* START EXTRACTED INFORMATION *

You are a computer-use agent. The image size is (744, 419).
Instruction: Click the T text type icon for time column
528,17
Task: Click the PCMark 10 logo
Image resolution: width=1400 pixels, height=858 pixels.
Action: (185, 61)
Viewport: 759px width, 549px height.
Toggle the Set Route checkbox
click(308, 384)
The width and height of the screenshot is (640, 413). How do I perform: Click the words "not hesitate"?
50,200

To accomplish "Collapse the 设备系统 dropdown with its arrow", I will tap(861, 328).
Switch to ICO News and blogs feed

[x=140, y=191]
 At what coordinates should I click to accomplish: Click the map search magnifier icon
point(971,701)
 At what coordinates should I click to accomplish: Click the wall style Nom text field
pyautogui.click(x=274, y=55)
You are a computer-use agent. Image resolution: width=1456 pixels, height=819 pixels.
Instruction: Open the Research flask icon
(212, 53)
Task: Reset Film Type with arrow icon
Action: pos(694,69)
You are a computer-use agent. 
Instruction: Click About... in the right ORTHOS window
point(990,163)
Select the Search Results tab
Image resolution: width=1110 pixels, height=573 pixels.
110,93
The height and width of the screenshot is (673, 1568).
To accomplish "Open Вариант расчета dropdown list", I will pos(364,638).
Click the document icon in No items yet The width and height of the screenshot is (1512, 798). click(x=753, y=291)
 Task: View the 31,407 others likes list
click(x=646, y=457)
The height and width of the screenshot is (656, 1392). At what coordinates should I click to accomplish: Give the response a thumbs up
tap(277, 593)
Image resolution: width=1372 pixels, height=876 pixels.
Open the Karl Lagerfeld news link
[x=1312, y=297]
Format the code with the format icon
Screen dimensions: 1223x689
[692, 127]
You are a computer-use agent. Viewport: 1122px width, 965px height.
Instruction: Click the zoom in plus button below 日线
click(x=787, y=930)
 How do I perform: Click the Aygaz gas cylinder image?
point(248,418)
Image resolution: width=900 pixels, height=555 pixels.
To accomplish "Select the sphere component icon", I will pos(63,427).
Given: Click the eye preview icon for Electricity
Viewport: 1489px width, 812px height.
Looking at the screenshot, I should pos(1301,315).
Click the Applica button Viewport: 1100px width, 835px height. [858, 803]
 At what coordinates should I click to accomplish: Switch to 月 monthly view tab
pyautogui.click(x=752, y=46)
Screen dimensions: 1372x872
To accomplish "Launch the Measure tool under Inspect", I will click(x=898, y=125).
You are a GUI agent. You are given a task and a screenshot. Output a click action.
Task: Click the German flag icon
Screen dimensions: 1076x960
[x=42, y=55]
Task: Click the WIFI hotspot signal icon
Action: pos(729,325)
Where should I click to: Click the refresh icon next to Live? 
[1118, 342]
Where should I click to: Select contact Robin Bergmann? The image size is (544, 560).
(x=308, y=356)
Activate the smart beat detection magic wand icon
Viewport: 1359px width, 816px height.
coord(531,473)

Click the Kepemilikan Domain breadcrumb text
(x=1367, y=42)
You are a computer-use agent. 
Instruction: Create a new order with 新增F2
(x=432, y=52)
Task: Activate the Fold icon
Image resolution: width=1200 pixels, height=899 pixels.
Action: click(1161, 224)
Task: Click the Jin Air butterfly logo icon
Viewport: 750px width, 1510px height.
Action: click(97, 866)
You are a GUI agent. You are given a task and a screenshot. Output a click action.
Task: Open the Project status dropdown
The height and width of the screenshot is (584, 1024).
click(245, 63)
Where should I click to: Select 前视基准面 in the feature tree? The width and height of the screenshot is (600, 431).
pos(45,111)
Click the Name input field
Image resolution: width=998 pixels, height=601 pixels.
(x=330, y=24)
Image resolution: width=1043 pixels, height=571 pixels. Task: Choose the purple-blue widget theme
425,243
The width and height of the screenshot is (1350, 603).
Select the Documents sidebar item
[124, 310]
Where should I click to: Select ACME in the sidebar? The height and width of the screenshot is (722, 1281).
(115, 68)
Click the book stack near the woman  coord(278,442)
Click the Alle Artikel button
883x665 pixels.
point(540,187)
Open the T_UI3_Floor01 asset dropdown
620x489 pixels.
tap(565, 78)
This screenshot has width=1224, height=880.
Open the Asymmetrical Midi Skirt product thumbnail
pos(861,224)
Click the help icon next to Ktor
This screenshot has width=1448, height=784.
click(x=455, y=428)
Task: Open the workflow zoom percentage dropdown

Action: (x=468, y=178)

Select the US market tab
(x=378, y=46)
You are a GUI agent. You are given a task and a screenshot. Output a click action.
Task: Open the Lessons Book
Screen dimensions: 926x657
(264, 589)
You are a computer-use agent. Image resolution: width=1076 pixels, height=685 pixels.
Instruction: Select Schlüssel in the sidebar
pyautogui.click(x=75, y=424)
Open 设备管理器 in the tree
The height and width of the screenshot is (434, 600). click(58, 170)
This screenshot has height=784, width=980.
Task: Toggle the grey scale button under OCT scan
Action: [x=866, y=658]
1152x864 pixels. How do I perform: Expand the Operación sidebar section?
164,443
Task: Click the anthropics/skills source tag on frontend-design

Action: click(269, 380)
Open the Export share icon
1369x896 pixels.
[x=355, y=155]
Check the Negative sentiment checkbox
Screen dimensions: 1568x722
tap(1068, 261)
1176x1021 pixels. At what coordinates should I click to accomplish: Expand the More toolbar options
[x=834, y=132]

* END EXTRACTED INFORMATION *

STATED TASK: Swap "computer-use agent" for "screen navigation assistant" everywhere it appears in the listing, and reproduce the listing with everything else unchanged.

RIGHT ANSWER:
You are a screen navigation assistant. The image size is (744, 419).
Instruction: Click the T text type icon for time column
528,17
Task: Click the PCMark 10 logo
Image resolution: width=1400 pixels, height=858 pixels.
Action: (185, 61)
Viewport: 759px width, 549px height.
Toggle the Set Route checkbox
click(308, 384)
The width and height of the screenshot is (640, 413). How do I perform: Click the words "not hesitate"?
50,200

To accomplish "Collapse the 设备系统 dropdown with its arrow", I will tap(861, 328).
Switch to ICO News and blogs feed

[x=140, y=191]
 At what coordinates should I click to accomplish: Click the map search magnifier icon
point(971,701)
 At what coordinates should I click to accomplish: Click the wall style Nom text field
pyautogui.click(x=274, y=55)
You are a screen navigation assistant. Image resolution: width=1456 pixels, height=819 pixels.
Instruction: Open the Research flask icon
(212, 53)
Task: Reset Film Type with arrow icon
Action: pos(694,69)
You are a screen navigation assistant. 
Instruction: Click About... in the right ORTHOS window
point(990,163)
Select the Search Results tab
Image resolution: width=1110 pixels, height=573 pixels.
110,93
The height and width of the screenshot is (673, 1568).
To accomplish "Open Вариант расчета dropdown list", I will pos(364,638).
Click the document icon in No items yet The width and height of the screenshot is (1512, 798). click(x=753, y=291)
 Task: View the 31,407 others likes list
click(x=646, y=457)
The height and width of the screenshot is (656, 1392). At what coordinates should I click to accomplish: Give the response a thumbs up
tap(277, 593)
Image resolution: width=1372 pixels, height=876 pixels.
Open the Karl Lagerfeld news link
[x=1312, y=297]
Format the code with the format icon
Screen dimensions: 1223x689
[692, 127]
You are a screen navigation assistant. Viewport: 1122px width, 965px height.
Instruction: Click the zoom in plus button below 日线
click(x=787, y=930)
 How do I perform: Click the Aygaz gas cylinder image?
point(248,418)
Image resolution: width=900 pixels, height=555 pixels.
To accomplish "Select the sphere component icon", I will pos(63,427).
Given: Click the eye preview icon for Electricity
Viewport: 1489px width, 812px height.
Looking at the screenshot, I should pos(1301,315).
Click the Applica button Viewport: 1100px width, 835px height. [858, 803]
 At what coordinates should I click to accomplish: Switch to 月 monthly view tab
pyautogui.click(x=752, y=46)
Screen dimensions: 1372x872
To accomplish "Launch the Measure tool under Inspect", I will click(x=898, y=125).
You are a GUI agent. You are given a task and a screenshot. Output a click action.
Task: Click the German flag icon
Screen dimensions: 1076x960
[x=42, y=55]
Task: Click the WIFI hotspot signal icon
Action: pos(729,325)
Where should I click to: Click the refresh icon next to Live? 
[1118, 342]
Where should I click to: Select contact Robin Bergmann? The image size is (544, 560).
(x=308, y=356)
Activate the smart beat detection magic wand icon
Viewport: 1359px width, 816px height.
coord(531,473)

Click the Kepemilikan Domain breadcrumb text
(x=1367, y=42)
You are a screen navigation assistant. 
Instruction: Create a new order with 新增F2
(x=432, y=52)
Task: Activate the Fold icon
Image resolution: width=1200 pixels, height=899 pixels.
Action: click(1161, 224)
Task: Click the Jin Air butterfly logo icon
Viewport: 750px width, 1510px height.
Action: click(97, 866)
You are a GUI agent. You are given a task and a screenshot. Output a click action.
Task: Open the Project status dropdown
The height and width of the screenshot is (584, 1024).
click(245, 63)
Where should I click to: Select 前视基准面 in the feature tree? The width and height of the screenshot is (600, 431).
pos(45,111)
Click the Name input field
Image resolution: width=998 pixels, height=601 pixels.
(x=330, y=24)
Image resolution: width=1043 pixels, height=571 pixels. Task: Choose the purple-blue widget theme
425,243
The width and height of the screenshot is (1350, 603).
Select the Documents sidebar item
[124, 310]
Where should I click to: Select ACME in the sidebar? The height and width of the screenshot is (722, 1281).
(115, 68)
Click the book stack near the woman  coord(278,442)
Click the Alle Artikel button
883x665 pixels.
point(540,187)
Open the T_UI3_Floor01 asset dropdown
620x489 pixels.
tap(565, 78)
This screenshot has width=1224, height=880.
Open the Asymmetrical Midi Skirt product thumbnail
pos(861,224)
Click the help icon next to Ktor
This screenshot has width=1448, height=784.
click(x=455, y=428)
Task: Open the workflow zoom percentage dropdown

Action: (x=468, y=178)

Select the US market tab
(x=378, y=46)
You are a GUI agent. You are given a task and a screenshot. Output a click action.
Task: Open the Lessons Book
Screen dimensions: 926x657
(264, 589)
You are a screen navigation assistant. Image resolution: width=1076 pixels, height=685 pixels.
Instruction: Select Schlüssel in the sidebar
pyautogui.click(x=75, y=424)
Open 设备管理器 in the tree
The height and width of the screenshot is (434, 600). click(58, 170)
This screenshot has height=784, width=980.
Task: Toggle the grey scale button under OCT scan
Action: [x=866, y=658]
1152x864 pixels. How do I perform: Expand the Operación sidebar section?
164,443
Task: Click the anthropics/skills source tag on frontend-design

Action: click(269, 380)
Open the Export share icon
1369x896 pixels.
[x=355, y=155]
Check the Negative sentiment checkbox
Screen dimensions: 1568x722
tap(1068, 261)
1176x1021 pixels. At what coordinates should I click to accomplish: Expand the More toolbar options
[x=834, y=132]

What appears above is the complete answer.